**Zu erledigen**
Gib sämtliche Zeilen der folgenden Auflistung als JSON-Liste von Strings wieder, einen String pro Zeile und ohne Leerzeilen.

**Eingabe zur Aufgabe**
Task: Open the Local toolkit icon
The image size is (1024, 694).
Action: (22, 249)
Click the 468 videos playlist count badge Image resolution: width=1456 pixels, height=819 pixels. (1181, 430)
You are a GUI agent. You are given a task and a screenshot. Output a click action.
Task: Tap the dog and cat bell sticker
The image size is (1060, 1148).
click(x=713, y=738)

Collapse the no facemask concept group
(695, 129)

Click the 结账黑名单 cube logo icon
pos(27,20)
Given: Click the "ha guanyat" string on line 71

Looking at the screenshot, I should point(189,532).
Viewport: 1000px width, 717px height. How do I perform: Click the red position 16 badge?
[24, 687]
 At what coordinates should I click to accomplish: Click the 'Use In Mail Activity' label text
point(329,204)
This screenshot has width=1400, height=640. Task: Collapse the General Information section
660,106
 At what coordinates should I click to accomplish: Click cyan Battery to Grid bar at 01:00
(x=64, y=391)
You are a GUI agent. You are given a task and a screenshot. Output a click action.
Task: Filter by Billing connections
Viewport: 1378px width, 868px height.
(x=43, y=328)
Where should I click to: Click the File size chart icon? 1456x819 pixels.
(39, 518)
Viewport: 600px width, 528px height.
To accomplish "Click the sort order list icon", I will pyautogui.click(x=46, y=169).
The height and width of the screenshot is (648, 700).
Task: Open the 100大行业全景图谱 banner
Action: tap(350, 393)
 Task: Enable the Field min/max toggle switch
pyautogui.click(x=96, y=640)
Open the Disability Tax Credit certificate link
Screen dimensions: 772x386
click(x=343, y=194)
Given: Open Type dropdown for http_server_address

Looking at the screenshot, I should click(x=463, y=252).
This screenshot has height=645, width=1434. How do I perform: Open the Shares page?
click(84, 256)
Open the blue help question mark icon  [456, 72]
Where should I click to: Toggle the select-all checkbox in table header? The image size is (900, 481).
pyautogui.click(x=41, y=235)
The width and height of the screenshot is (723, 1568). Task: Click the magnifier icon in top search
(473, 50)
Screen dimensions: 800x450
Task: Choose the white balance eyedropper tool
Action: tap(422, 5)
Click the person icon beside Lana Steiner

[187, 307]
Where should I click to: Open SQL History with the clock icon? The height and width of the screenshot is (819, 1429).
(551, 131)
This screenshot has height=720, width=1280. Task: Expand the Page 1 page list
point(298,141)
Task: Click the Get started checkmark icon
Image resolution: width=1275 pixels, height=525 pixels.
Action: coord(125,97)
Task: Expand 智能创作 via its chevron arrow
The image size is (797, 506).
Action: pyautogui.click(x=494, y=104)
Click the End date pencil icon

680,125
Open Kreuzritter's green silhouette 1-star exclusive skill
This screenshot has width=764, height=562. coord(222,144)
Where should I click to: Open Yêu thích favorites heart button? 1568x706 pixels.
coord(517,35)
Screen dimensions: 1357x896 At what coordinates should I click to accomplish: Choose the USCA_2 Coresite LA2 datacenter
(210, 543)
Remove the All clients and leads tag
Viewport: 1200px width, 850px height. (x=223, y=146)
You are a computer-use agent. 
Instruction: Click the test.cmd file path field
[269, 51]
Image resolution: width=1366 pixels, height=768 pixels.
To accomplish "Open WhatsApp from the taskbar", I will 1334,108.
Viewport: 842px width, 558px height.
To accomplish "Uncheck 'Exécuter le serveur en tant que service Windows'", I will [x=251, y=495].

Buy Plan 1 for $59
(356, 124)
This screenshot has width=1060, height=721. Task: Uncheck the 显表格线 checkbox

**Ergebnis der Übung**
[
  "Task: Open the Local toolkit icon",
  "The image size is (1024, 694).",
  "Action: (22, 249)",
  "Click the 468 videos playlist count badge Image resolution: width=1456 pixels, height=819 pixels. (1181, 430)",
  "You are a GUI agent. You are given a task and a screenshot. Output a click action.",
  "Task: Tap the dog and cat bell sticker",
  "The image size is (1060, 1148).",
  "click(x=713, y=738)",
  "Collapse the no facemask concept group",
  "(695, 129)",
  "Click the 结账黑名单 cube logo icon",
  "pos(27,20)",
  "Given: Click the \"ha guanyat\" string on line 71",
  "Looking at the screenshot, I should point(189,532).",
  "Viewport: 1000px width, 717px height. How do I perform: Click the red position 16 badge?",
  "[24, 687]",
  " At what coordinates should I click to accomplish: Click the 'Use In Mail Activity' label text",
  "point(329,204)",
  "This screenshot has width=1400, height=640. Task: Collapse the General Information section",
  "660,106",
  " At what coordinates should I click to accomplish: Click cyan Battery to Grid bar at 01:00",
  "(x=64, y=391)",
  "You are a GUI agent. You are given a task and a screenshot. Output a click action.",
  "Task: Filter by Billing connections",
  "Viewport: 1378px width, 868px height.",
  "(x=43, y=328)",
  "Where should I click to: Click the File size chart icon? 1456x819 pixels.",
  "(39, 518)",
  "Viewport: 600px width, 528px height.",
  "To accomplish \"Click the sort order list icon\", I will pyautogui.click(x=46, y=169).",
  "The height and width of the screenshot is (648, 700).",
  "Task: Open the 100大行业全景图谱 banner",
  "Action: tap(350, 393)",
  " Task: Enable the Field min/max toggle switch",
  "pyautogui.click(x=96, y=640)",
  "Open the Disability Tax Credit certificate link",
  "Screen dimensions: 772x386",
  "click(x=343, y=194)",
  "Given: Open Type dropdown for http_server_address",
  "Looking at the screenshot, I should click(x=463, y=252).",
  "This screenshot has height=645, width=1434. How do I perform: Open the Shares page?",
  "click(84, 256)",
  "Open the blue help question mark icon  [456, 72]",
  "Where should I click to: Toggle the select-all checkbox in table header? The image size is (900, 481).",
  "pyautogui.click(x=41, y=235)",
  "The width and height of the screenshot is (723, 1568). Task: Click the magnifier icon in top search",
  "(473, 50)",
  "Screen dimensions: 800x450",
  "Task: Choose the white balance eyedropper tool",
  "Action: tap(422, 5)",
  "Click the person icon beside Lana Steiner",
  "[187, 307]",
  "Where should I click to: Open SQL History with the clock icon? The height and width of the screenshot is (819, 1429).",
  "(551, 131)",
  "This screenshot has height=720, width=1280. Task: Expand the Page 1 page list",
  "point(298,141)",
  "Task: Click the Get started checkmark icon",
  "Image resolution: width=1275 pixels, height=525 pixels.",
  "Action: coord(125,97)",
  "Task: Expand 智能创作 via its chevron arrow",
  "The image size is (797, 506).",
  "Action: pyautogui.click(x=494, y=104)",
  "Click the End date pencil icon",
  "680,125",
  "Open Kreuzritter's green silhouette 1-star exclusive skill",
  "This screenshot has width=764, height=562. coord(222,144)",
  "Where should I click to: Open Yêu thích favorites heart button? 1568x706 pixels.",
  "coord(517,35)",
  "Screen dimensions: 1357x896 At what coordinates should I click to accomplish: Choose the USCA_2 Coresite LA2 datacenter",
  "(210, 543)",
  "Remove the All clients and leads tag",
  "Viewport: 1200px width, 850px height. (x=223, y=146)",
  "You are a computer-use agent. ",
  "Instruction: Click the test.cmd file path field",
  "[269, 51]",
  "Image resolution: width=1366 pixels, height=768 pixels.",
  "To accomplish \"Open WhatsApp from the taskbar\", I will 1334,108.",
  "Viewport: 842px width, 558px height.",
  "To accomplish \"Uncheck 'Exécuter le serveur en tant que service Windows'\", I will [x=251, y=495].",
  "Buy Plan 1 for $59",
  "(356, 124)",
  "This screenshot has width=1060, height=721. Task: Uncheck the 显表格线 checkbox"
]